National Agricultural Board and Ministry of Agriculture

This piece of legislation provides for the creation of several public institutions to articulate the strategic priorities listed above:

  • Ministry of Agriculture, to be the central structure in the agricultural sector, to which all other sector departments, divisions, sections and units will report. Articles 12 to 34 of the regulation define the ministerial departments that will be controlled by the Ministry of Agriculture, their heads and their functions; articles 35 to 189 describe the sector’s 26 farming institutions, which will also report to this Ministry.
  • National Farming Board, the main body for debate, approval, coordination and issuance of agricultural sector policy, comprising a number of civil servants and chaired by the President of the Republic.

The bodies above will have the powers to carry through plans, programmes and projects focusing on developing the agricultural sector to overcome rural poverty.

Role of the State in rural development

The Bill gives the state primary responsibility for guaranteeing food security, and as such it must make the necessary progress in technology and set aside enough resources to cover the procedures in production, processing, marketing and consumption required to stimulate all areas of the agricultural sector and encourage efficiency, progress and rural development.

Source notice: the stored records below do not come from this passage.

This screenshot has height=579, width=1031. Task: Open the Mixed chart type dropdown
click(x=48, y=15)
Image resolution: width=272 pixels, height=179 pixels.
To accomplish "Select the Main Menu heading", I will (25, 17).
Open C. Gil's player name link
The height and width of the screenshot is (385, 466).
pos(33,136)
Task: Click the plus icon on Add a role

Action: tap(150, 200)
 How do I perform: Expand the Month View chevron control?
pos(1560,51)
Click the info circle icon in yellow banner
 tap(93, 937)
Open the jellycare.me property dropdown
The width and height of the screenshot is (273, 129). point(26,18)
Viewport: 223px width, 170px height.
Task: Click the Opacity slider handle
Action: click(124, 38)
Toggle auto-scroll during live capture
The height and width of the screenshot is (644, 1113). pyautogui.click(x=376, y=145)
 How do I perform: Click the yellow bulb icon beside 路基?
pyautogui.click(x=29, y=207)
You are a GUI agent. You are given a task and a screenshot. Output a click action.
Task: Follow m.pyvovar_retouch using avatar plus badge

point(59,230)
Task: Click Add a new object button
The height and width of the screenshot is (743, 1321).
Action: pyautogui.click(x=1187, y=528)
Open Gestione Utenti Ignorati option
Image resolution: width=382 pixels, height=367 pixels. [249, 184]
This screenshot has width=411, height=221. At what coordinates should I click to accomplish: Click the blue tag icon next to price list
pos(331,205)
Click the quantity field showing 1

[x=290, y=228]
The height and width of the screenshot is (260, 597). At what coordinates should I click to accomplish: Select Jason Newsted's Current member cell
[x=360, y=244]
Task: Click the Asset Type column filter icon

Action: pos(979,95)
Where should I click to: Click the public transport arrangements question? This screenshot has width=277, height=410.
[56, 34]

To this end, it is creating the System to support agricultural, agroindustry and rural modernisation. This will focus on innovation in technology, qualification of human resources and creating the best conditions for producers. The system will be in charge of coordinating the Ministry of Agriculture’s activity and that of the other institutions in the agricultural sector, and will concentrate on raising agricultural and rural Gross Domestic Product (GDP) and on rural welfare.

The State must guarantee various services, including research, technical aid, education and training, organisation, technology upskilling, mechanisation, sowing materials, chemical and natural inputs, financing, marketing, risk compensation, guaranteed free professional training, land conservation, land ownership deeds, industrialisation and poverty reduction.

The new regulation also provides for the option of awarding state grants for special policies that support modern, high-quality and profitable farming at competitive prices for the consumer that help to open up international markets.

The regulation stresses the importance of professional resources and technology in supporting areas of the agricultural sector, and creates the Dominican College of Agricultural Professionals (CODOPA in the Spanish acronym); with legal personality under public, non-state law, whose operations will be defined in a specific law. The College will operate on national territory, representing professionals of all specialisations in the agricultural sector, and take part in their training and upskilling. It may also participate in research conducted in the state agricultural sector.

The Bill is awaiting a hearing in the current legislature, which opened in August.